[AIM OF THE TASK] Please copy exactly the lines from the top of the data through the line containing "2023年6月 (205, 703)", and nothing else.

[EXTRACTED DATA]

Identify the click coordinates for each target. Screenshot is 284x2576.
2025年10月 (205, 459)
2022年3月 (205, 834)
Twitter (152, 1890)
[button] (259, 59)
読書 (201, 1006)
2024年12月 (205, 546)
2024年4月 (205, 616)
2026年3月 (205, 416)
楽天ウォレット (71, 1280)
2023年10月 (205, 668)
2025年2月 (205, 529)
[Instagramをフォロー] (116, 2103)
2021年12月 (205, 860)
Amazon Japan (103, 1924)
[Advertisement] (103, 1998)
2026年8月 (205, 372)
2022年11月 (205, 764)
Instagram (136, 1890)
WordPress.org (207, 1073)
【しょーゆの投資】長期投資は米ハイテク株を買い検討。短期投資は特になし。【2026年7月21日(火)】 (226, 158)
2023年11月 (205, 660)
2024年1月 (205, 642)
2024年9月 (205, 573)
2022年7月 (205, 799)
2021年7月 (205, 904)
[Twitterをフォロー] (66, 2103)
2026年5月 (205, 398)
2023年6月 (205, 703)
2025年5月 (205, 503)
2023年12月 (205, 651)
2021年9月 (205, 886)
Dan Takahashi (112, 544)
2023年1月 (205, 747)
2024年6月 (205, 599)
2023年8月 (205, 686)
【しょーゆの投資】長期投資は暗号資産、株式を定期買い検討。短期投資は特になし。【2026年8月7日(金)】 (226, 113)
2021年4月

[RESPONSE]
Identify the click coordinates for each target. Screenshot is 284x2576.
2025年10月 (205, 459)
2022年3月 (205, 834)
Twitter (152, 1890)
[button] (259, 59)
読書 (201, 1006)
2024年12月 (205, 546)
2024年4月 (205, 616)
2026年3月 (205, 416)
楽天ウォレット (71, 1280)
2023年10月 (205, 668)
2025年2月 (205, 529)
[Instagramをフォロー] (116, 2103)
2021年12月 (205, 860)
Amazon Japan (103, 1924)
[Advertisement] (103, 1998)
2026年8月 (205, 372)
2022年11月 (205, 764)
Instagram (136, 1890)
WordPress.org (207, 1073)
【しょーゆの投資】長期投資は米ハイテク株を買い検討。短期投資は特になし。【2026年7月21日(火)】 (226, 158)
2023年11月 (205, 660)
2024年1月 (205, 642)
2024年9月 (205, 573)
2022年7月 (205, 799)
2021年7月 (205, 904)
[Twitterをフォロー] (66, 2103)
2026年5月 (205, 398)
2023年6月 (205, 703)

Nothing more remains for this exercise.